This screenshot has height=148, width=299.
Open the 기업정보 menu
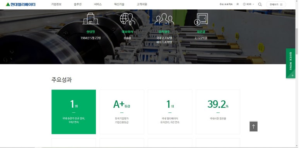pyautogui.click(x=56, y=4)
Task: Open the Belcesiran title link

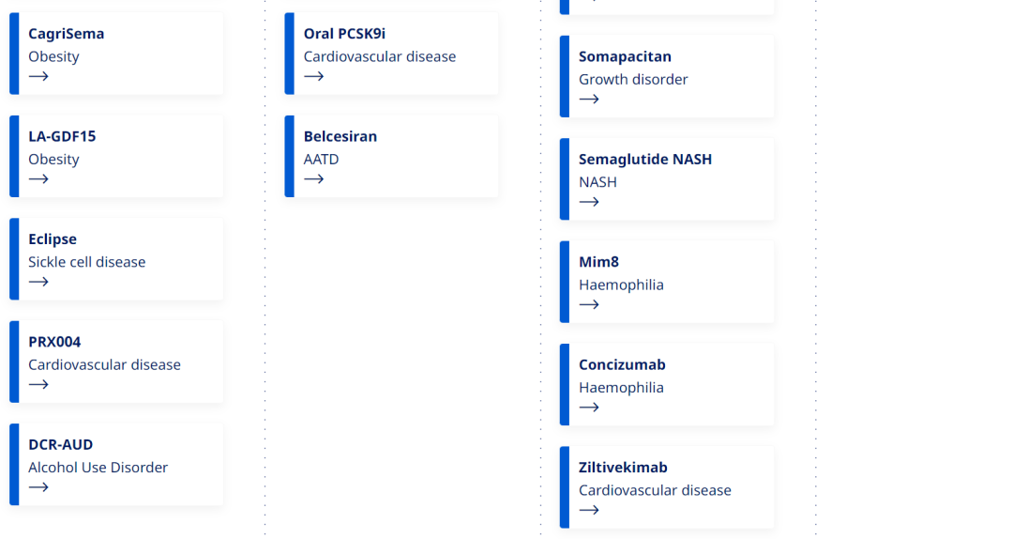Action: (340, 136)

#### [YOUR INSTRUCTIONS]
Where an entry includes a picture, drop it, and print the rest of the material word for word.

#### [ANSWER TO THIS PROBLEM]
This screenshot has height=148, width=299.
Open the 기업정보 menu
pyautogui.click(x=56, y=4)
Task: Open the Belcesiran title link

Action: (340, 136)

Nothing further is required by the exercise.